— EXERCISE PROMPT —
Nothing in the records may be altered, and no picture may be included. Restate them in full.

— EXERCISE MATERIAL —

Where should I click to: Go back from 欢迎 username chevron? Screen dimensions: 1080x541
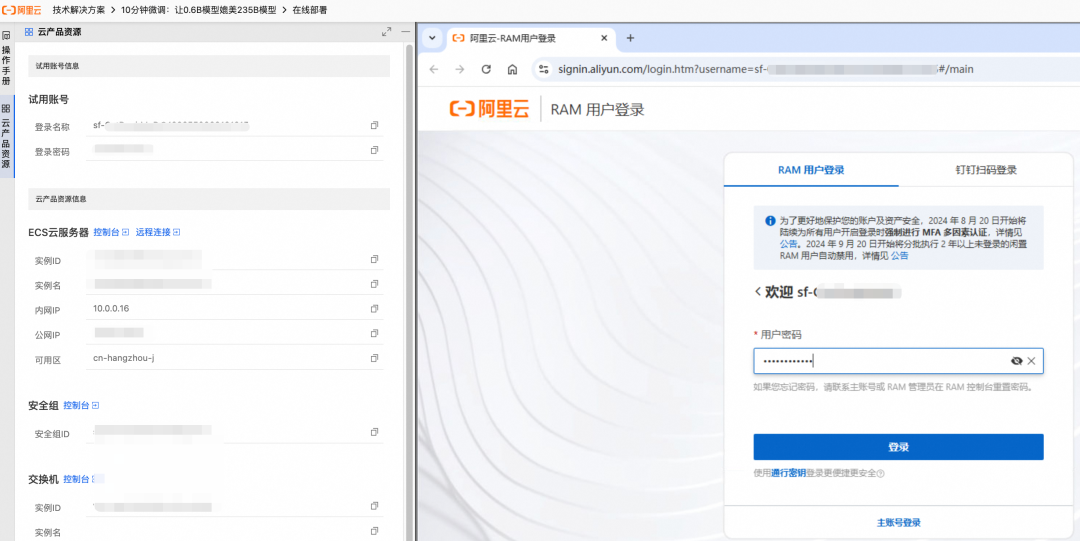click(758, 292)
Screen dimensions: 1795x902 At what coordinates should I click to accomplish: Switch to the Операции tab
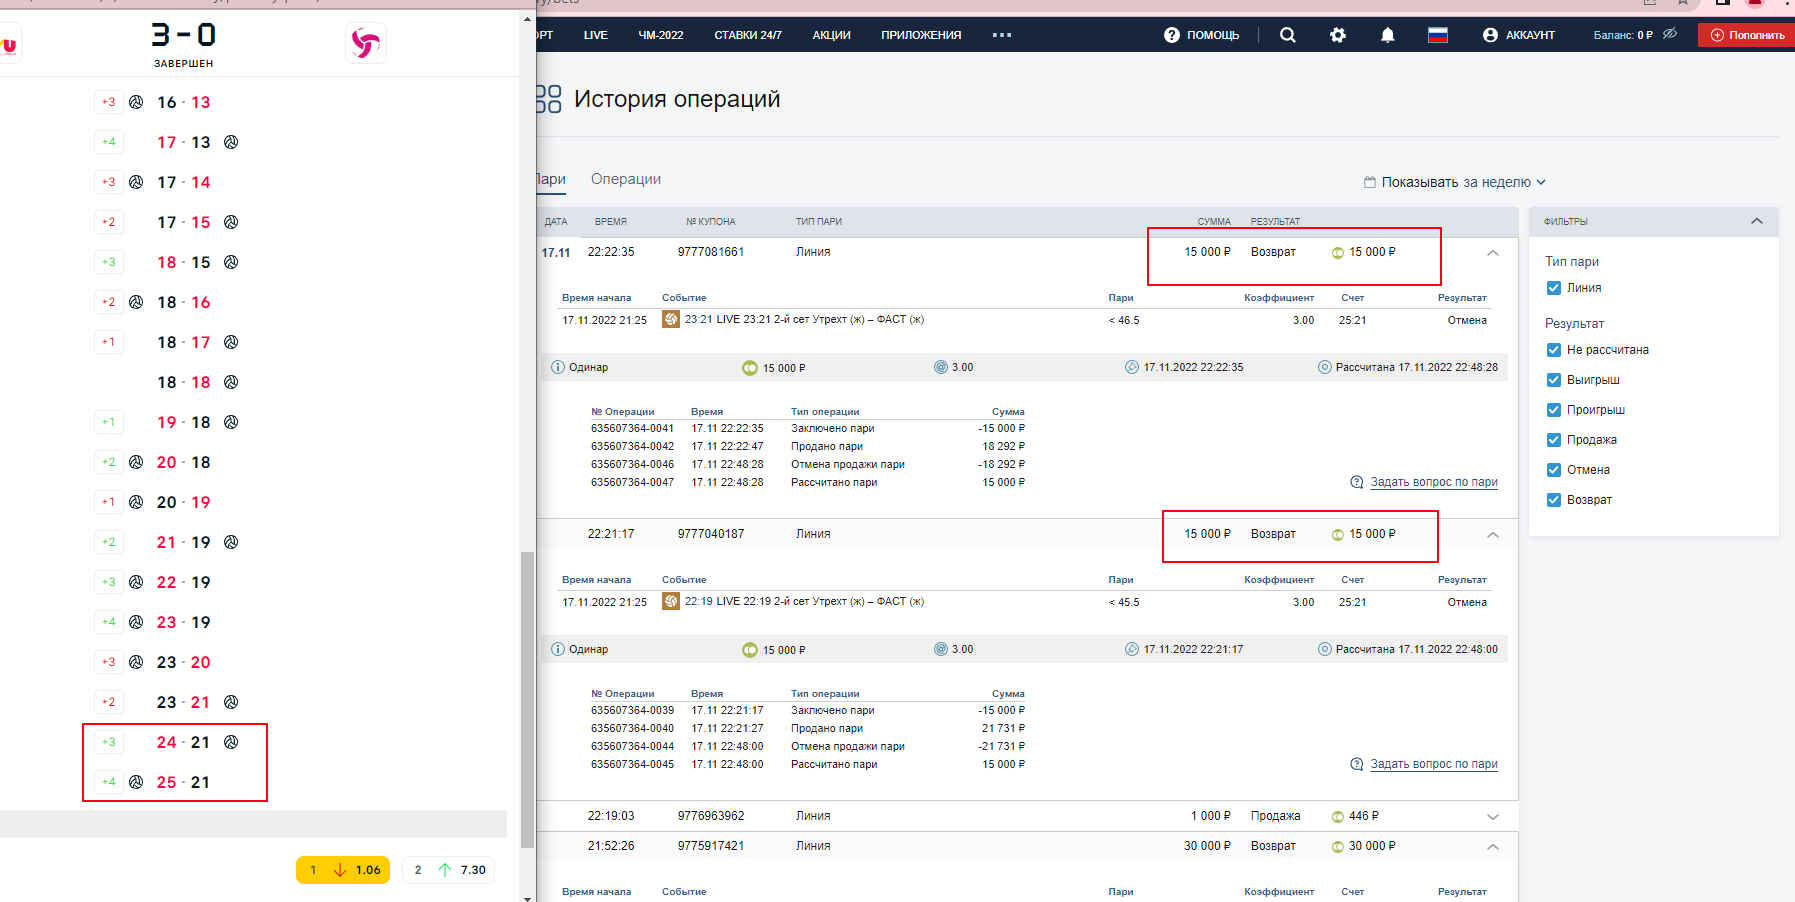[625, 179]
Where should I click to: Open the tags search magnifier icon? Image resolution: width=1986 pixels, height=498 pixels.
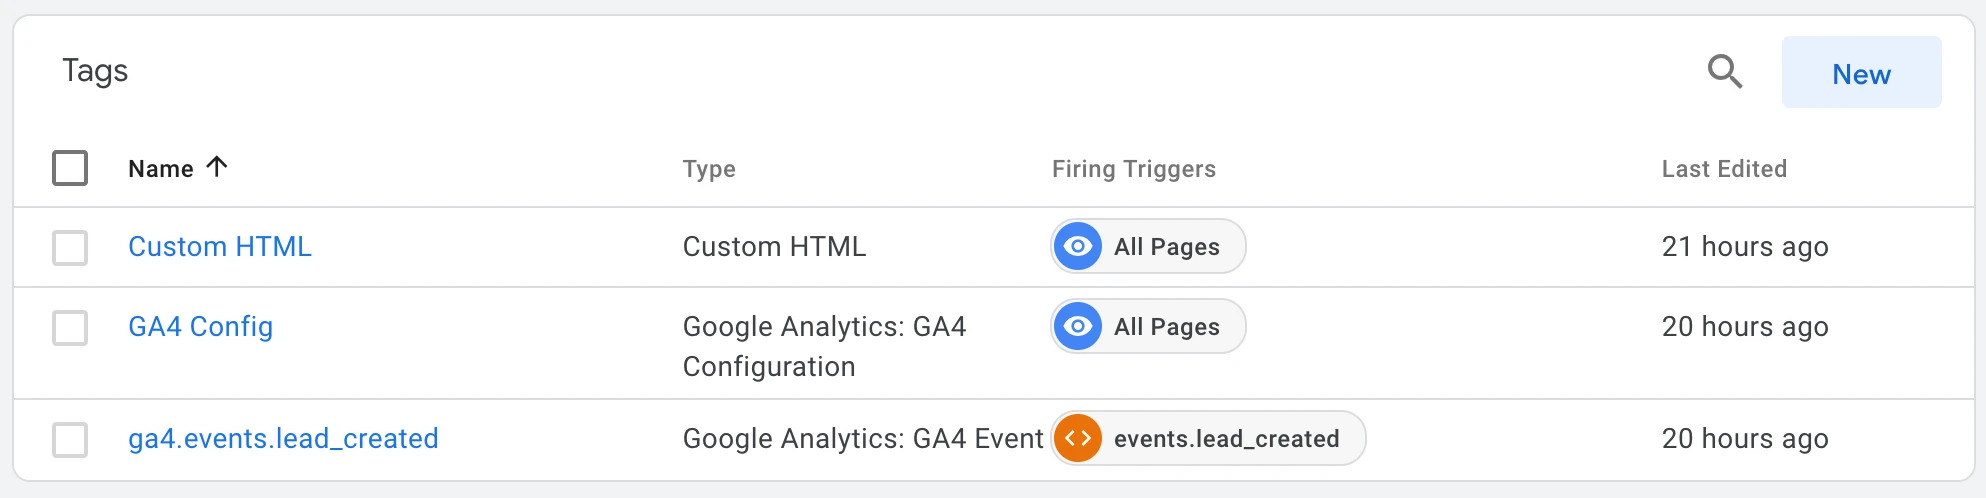pyautogui.click(x=1725, y=72)
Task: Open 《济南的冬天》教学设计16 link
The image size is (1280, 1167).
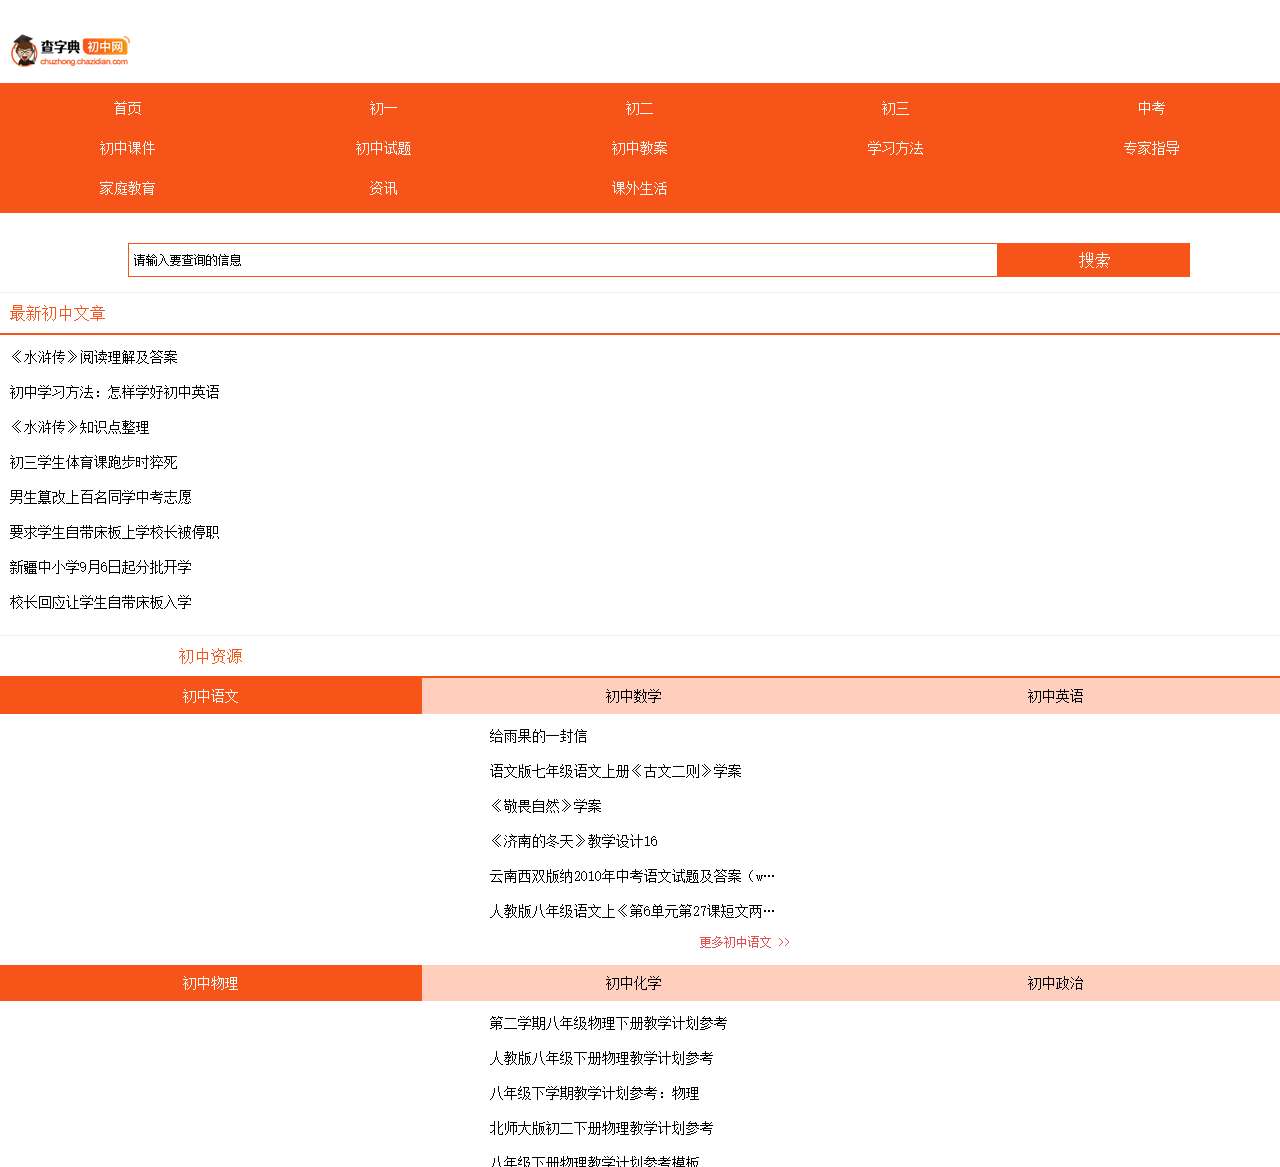Action: [573, 841]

— TASK SOLUTION —
Where should I click to: Go back from 欢迎 username chevron? Screen dimensions: 1080x541
click(758, 292)
Screen dimensions: 1795x902 At what coordinates should I click to accomplish: Switch to the Операции tab
[625, 179]
Where should I click to: Open the tags search magnifier icon? Image resolution: width=1986 pixels, height=498 pixels.
pyautogui.click(x=1725, y=72)
Task: Open 《济南的冬天》教学设计16 link
The image size is (1280, 1167).
Action: [573, 841]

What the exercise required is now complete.